Yao spoke of how both the ERC and ERCo have worked on a method using both LIBS and AI to better analyze coal for power generation.
“With LIBS alone, we were only able to measure the elemental composition of the fuel. But, by using AI neural networks we were able to improve measurement accuracy and correlate elemental composition to other high order parameters such as calorific value and ash fusion temperature, for example.”
Dr. Romero noted that waste-to-energy produces have a need for accurate analysis of the waste materials in any given lot.
“There are standardized procedures for how a representative sample is arrived at and analyzed.

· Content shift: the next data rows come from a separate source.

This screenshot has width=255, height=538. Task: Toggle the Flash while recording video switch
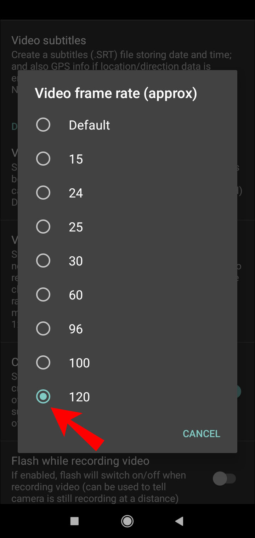coord(224,479)
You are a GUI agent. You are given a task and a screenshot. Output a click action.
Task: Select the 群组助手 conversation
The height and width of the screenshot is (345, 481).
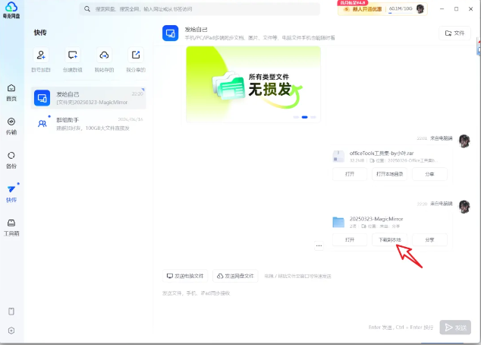pos(90,123)
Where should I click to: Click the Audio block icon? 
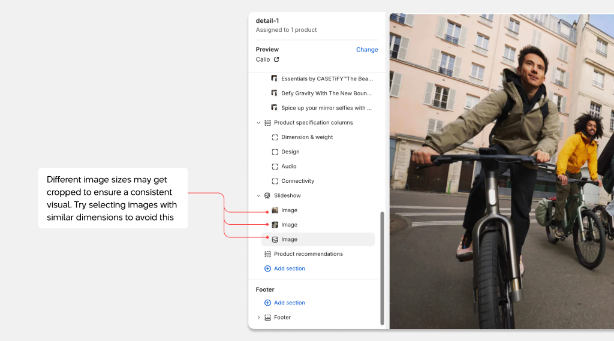tap(275, 167)
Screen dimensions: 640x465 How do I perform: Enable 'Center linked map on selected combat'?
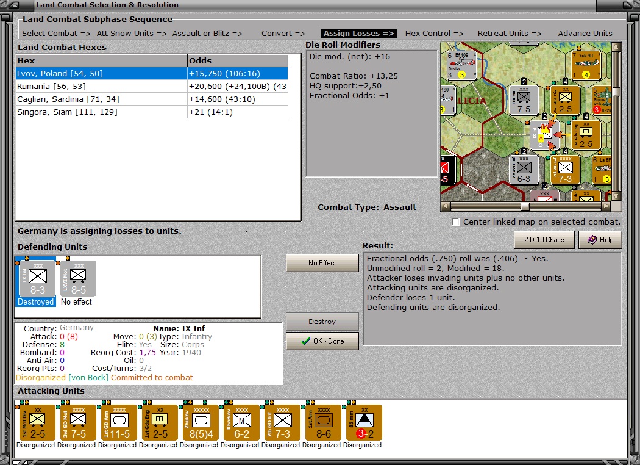(x=455, y=222)
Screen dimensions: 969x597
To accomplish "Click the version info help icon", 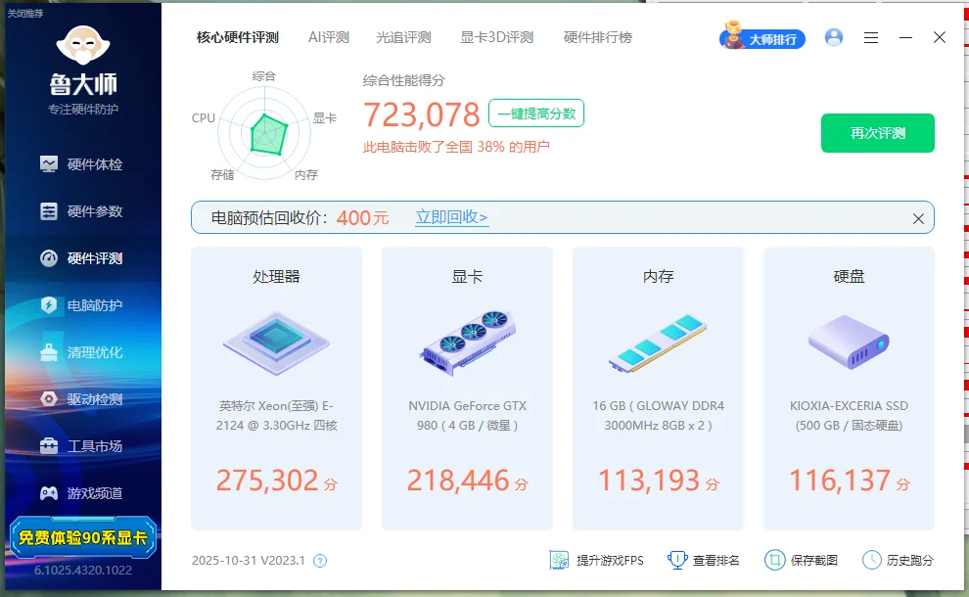I will pos(319,561).
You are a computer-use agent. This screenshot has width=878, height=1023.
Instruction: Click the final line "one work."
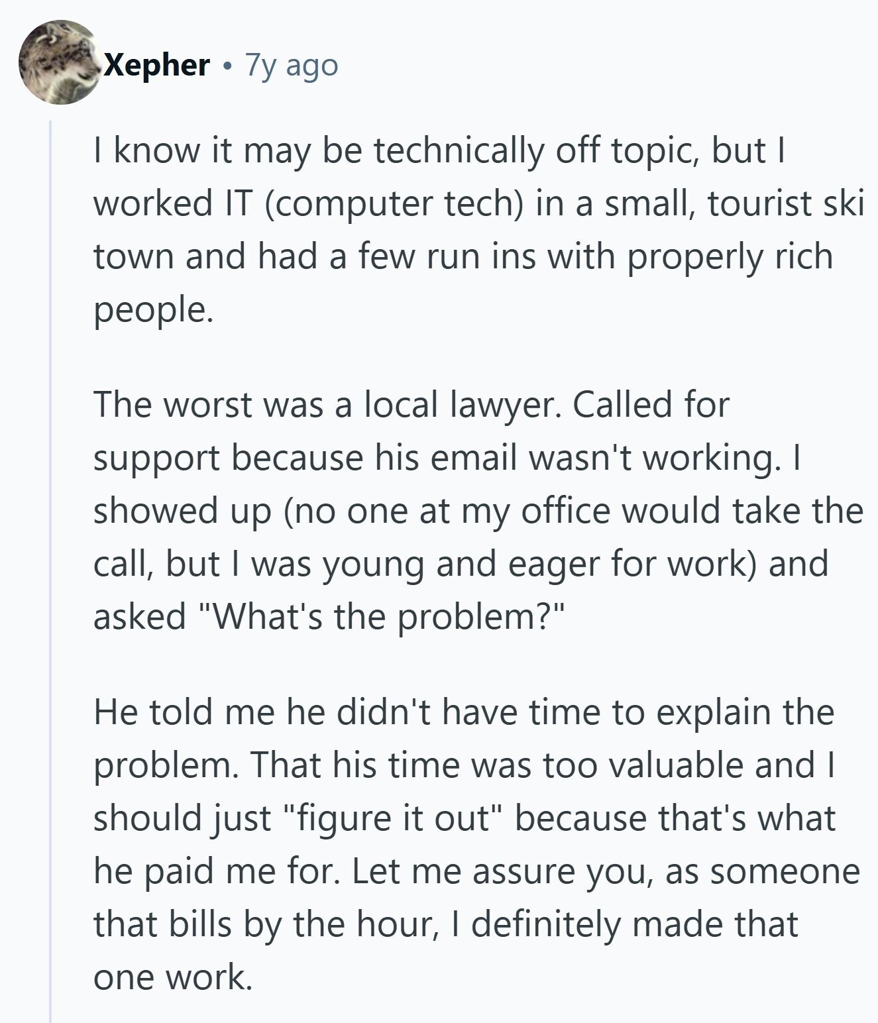pyautogui.click(x=173, y=977)

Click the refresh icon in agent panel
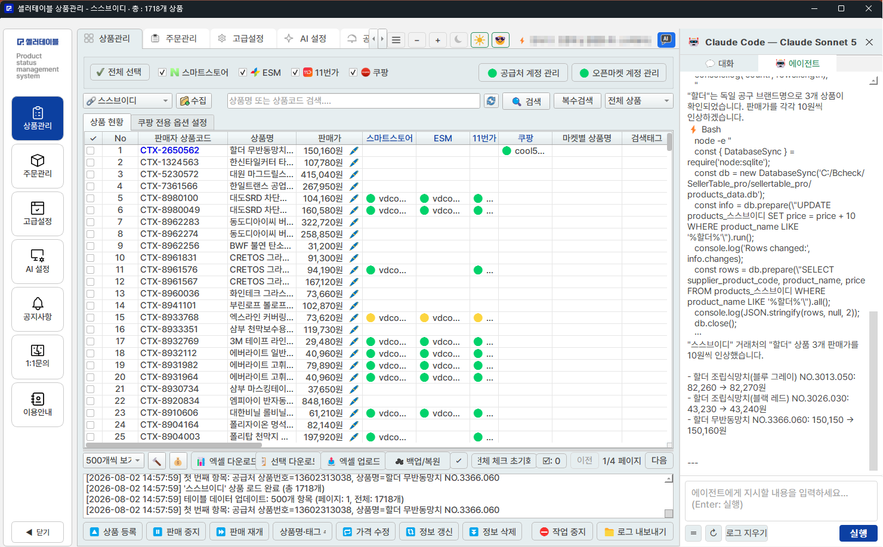[x=714, y=533]
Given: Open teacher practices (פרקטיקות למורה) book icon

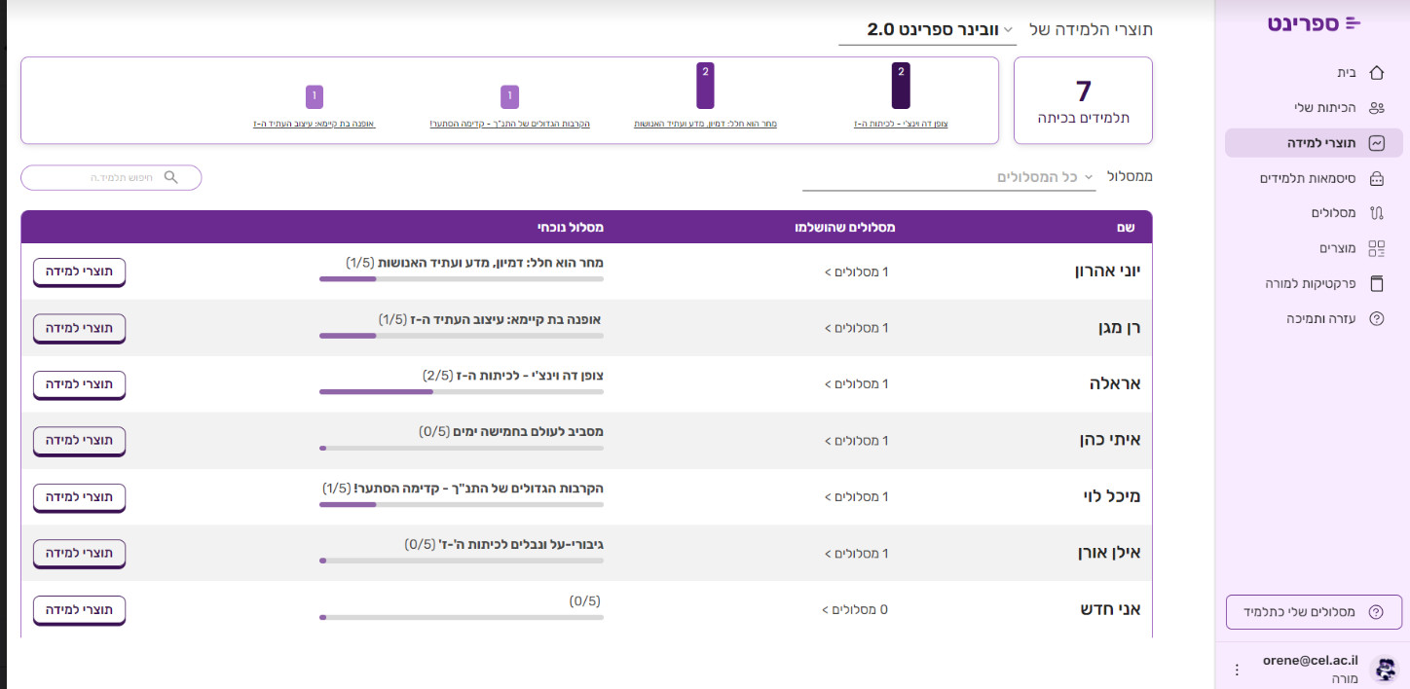Looking at the screenshot, I should coord(1376,283).
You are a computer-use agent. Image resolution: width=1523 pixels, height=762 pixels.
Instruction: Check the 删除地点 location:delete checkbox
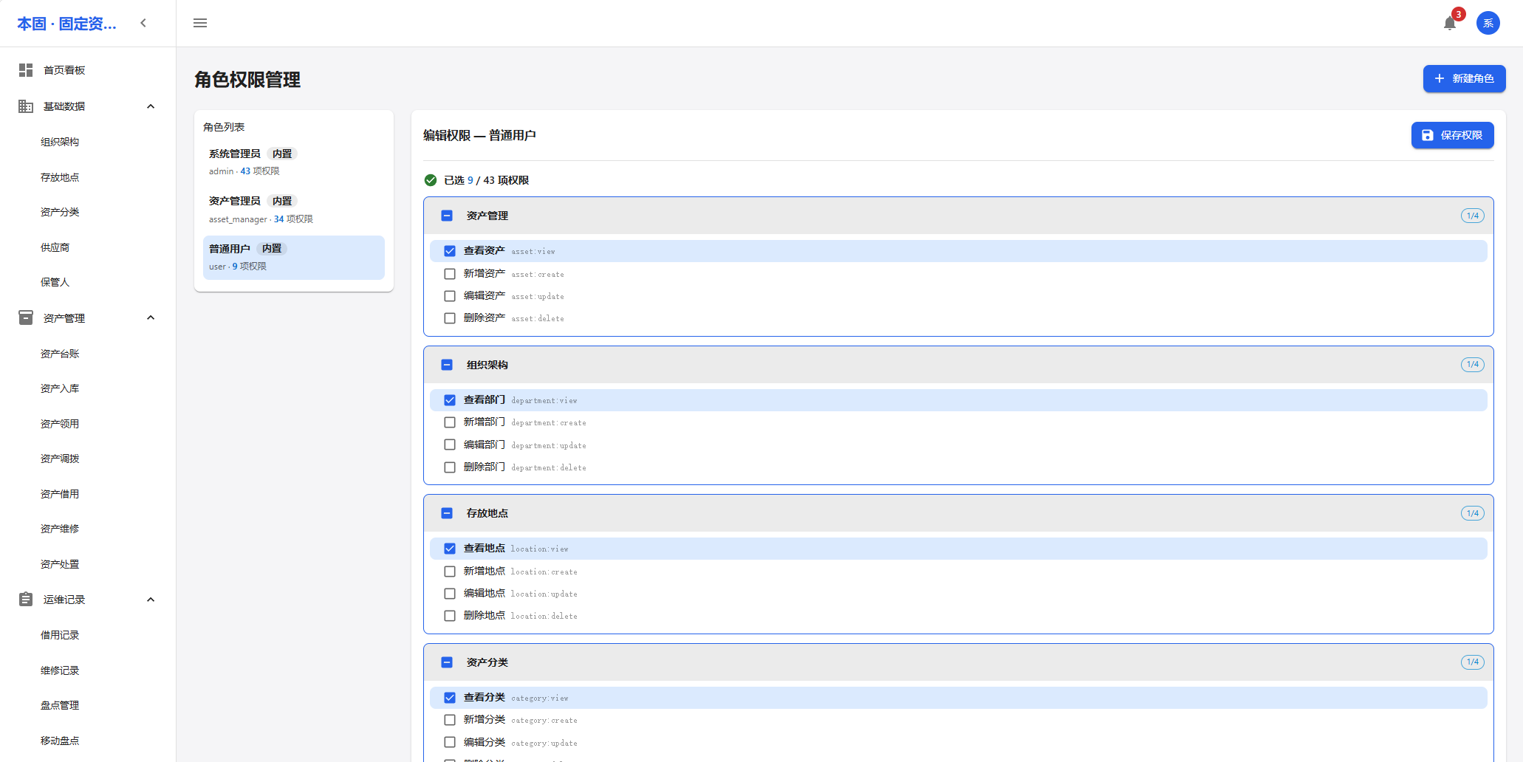450,616
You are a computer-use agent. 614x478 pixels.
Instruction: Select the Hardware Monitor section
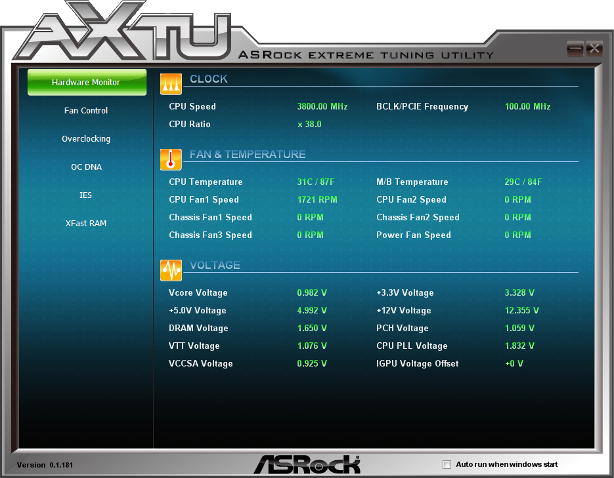pos(86,82)
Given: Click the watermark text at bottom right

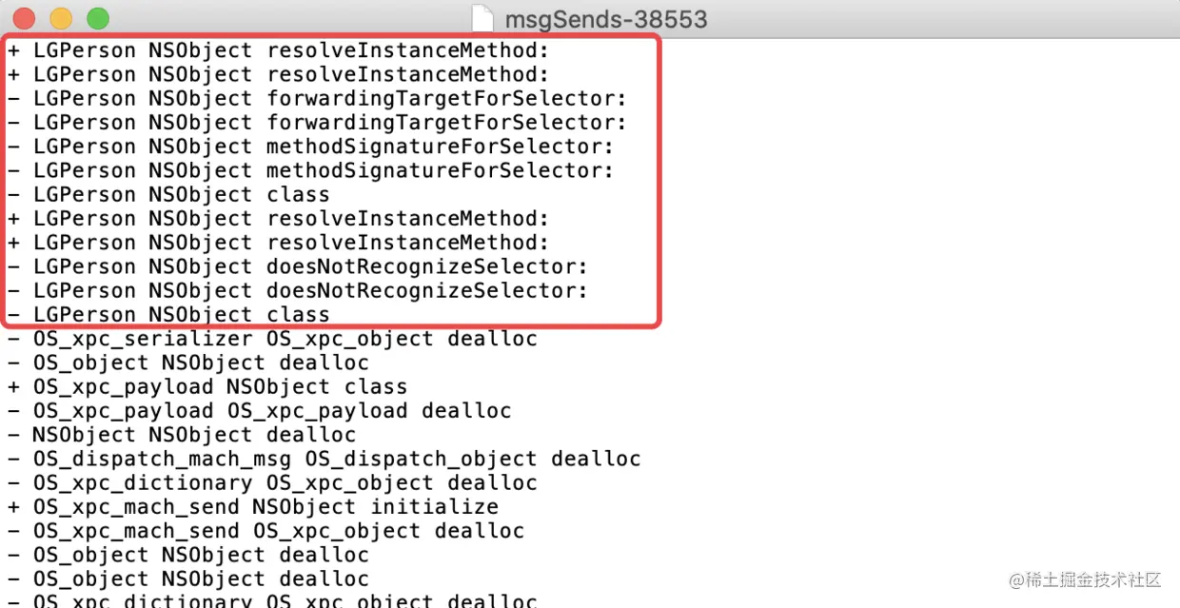Looking at the screenshot, I should [1085, 579].
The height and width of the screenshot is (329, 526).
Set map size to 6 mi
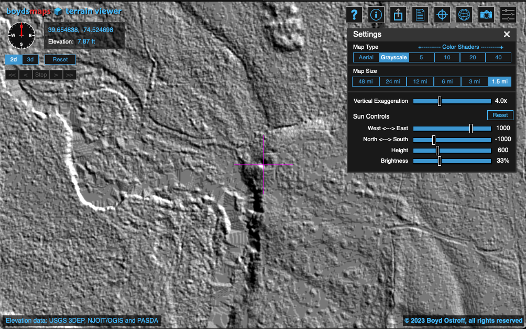[447, 81]
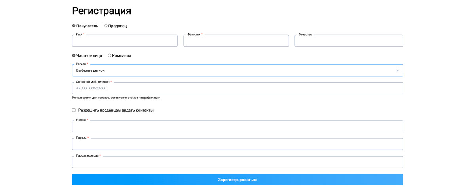Image resolution: width=475 pixels, height=189 pixels.
Task: Choose the Продавец account type
Action: click(x=106, y=26)
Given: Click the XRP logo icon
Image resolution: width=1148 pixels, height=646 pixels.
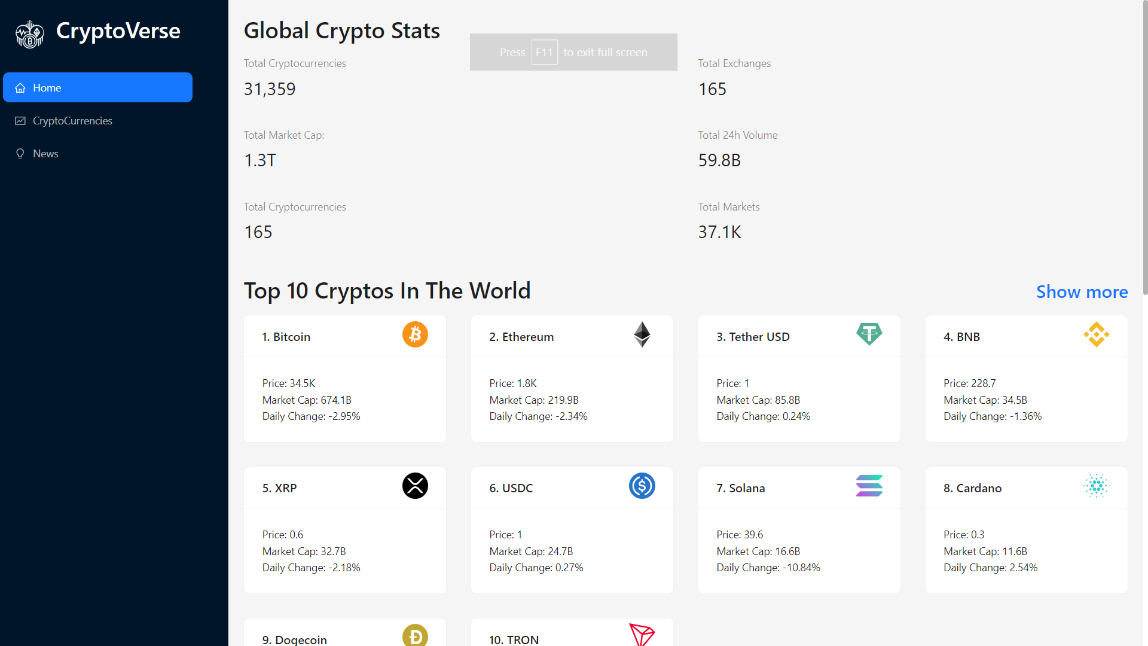Looking at the screenshot, I should [x=415, y=486].

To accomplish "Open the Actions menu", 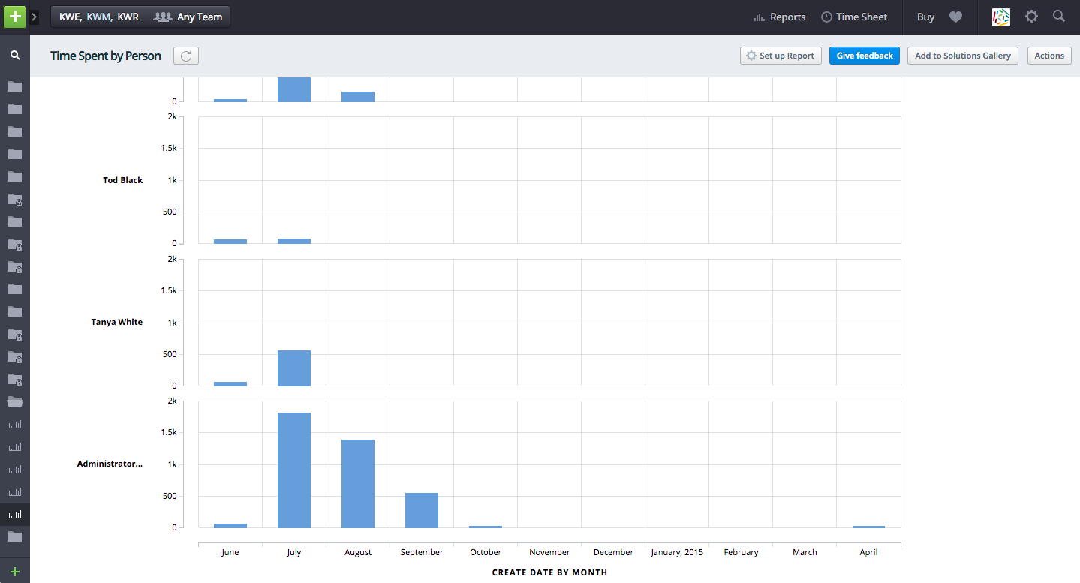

“The team’s innovative LIBS-Raman Spectroscopy, combined with AI, has the potential to significantly improve the accuracy of the analysis as well as the speed at which it occurs while facilitating the incorporation of this information into the bioenergy reactor process control.”
I had a short email chat with Yao, who shared that the ERC’s multi-discipline research arena included Traditional and Renewable Power Generations. The ERC aims to solve national and global energy and energy-related problems. The team does this by collaborating with all levels of governmental agencies, energy businesses, technology developers, and suppliers as well as the research community and academic institutions.
He also shared some more details on exactly what the project will develop. This project will develop a new optical technique that will enable rapid detection and analysts of MSW streams and the research team focused on the following five primary objectives:
- Research optical techniques for online MSW detection and quantification.
- Develop Artificial Intelligence (AI) algorithms for system data processing.
- Design an integrated prototype and associated AI software.
- Install and demonstrate prototype at an MSW plant with an industrial environment typical of MSW processing facilities.
- Evaluate prototype performance in terms of meeting Department of Energy’s (DOE’s) project metrics.